I have used map (std::map of (int, int) pair into int) to trace such states, and I could pass all cases except the case 35. To pass it finally, I have changed map to 2-dimensional array (std::vector of std::vector of int).
For a hint, I focused on how to divide the sequence M = m0 m1 m2 ... into sub-sequences.

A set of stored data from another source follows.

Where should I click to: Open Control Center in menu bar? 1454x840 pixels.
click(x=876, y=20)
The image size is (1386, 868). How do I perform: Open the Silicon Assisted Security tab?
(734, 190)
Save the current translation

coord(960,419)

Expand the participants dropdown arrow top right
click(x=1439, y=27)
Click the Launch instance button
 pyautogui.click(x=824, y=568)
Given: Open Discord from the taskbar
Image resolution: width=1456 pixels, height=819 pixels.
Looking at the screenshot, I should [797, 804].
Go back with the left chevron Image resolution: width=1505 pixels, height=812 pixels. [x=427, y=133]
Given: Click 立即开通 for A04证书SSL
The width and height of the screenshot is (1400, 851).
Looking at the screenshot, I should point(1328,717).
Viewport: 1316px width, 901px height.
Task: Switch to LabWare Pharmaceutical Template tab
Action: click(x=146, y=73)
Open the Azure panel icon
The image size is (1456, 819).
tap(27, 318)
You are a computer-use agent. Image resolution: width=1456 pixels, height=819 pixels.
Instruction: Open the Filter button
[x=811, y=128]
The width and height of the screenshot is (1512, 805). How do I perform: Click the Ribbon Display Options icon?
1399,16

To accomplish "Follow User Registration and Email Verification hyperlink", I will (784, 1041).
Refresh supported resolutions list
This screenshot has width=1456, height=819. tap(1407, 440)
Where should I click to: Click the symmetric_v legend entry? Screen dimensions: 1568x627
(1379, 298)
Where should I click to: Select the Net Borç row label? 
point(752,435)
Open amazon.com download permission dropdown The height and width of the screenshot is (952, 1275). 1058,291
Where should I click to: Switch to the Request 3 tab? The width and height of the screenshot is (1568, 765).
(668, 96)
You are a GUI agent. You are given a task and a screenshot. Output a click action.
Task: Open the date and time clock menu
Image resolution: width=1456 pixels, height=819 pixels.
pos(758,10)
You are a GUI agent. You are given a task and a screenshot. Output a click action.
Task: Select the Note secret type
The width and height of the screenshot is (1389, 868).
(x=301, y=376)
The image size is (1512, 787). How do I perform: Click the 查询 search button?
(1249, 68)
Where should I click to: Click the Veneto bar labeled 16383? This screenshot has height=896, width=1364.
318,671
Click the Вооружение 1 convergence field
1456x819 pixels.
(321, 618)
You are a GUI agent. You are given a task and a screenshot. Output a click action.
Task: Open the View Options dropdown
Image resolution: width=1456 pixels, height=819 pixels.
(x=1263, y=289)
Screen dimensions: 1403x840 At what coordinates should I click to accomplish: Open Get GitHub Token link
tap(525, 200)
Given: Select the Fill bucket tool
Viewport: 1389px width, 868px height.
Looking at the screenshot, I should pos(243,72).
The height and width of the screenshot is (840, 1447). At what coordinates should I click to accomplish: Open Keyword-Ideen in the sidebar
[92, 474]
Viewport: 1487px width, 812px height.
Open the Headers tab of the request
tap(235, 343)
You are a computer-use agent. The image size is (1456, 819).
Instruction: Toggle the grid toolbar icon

For example, when M = 1 2 5 3 4,
1 --> 1 way
1 2 --> 1 way, 1 / 2 --> 1 way
1 2 5 --> 1 way, 1 2 / 5 --> 2 ways, 1 / 2 / 5 --> 1 way
1 2 5 / 3 --> 3 ways, 1 2 / 5 / 3 --> 2 ways, 1 / 2 / 5 / 3 --> 1 way
1 2 5 / 3 4 --> 6 ways, 1 2 5 / 3 / 4 --> 3 ways, 1 2 / 5 / 3 / 4 --> 2 ways, 1 / 2 / 5 / 3 / 4 --> 1 way
So, 6+3+2+1=12 ways in total.
Note also, to compute the number of ways for a divided sequence, I could just think '/' symbol induces a multiplication of permutation.
1 2 5 / 3 4 --> 3P2 = 6 (one '/' here, the counts of its left items = 3, and the counts of its right items = 2.)
1 2 5 / 3 / 4 --> 3P1 * 1P1 (3P1 because left items of first '/' count to 3 and right items do 1. 1P1 because left items of second '/' count to 1 and right items do 1.)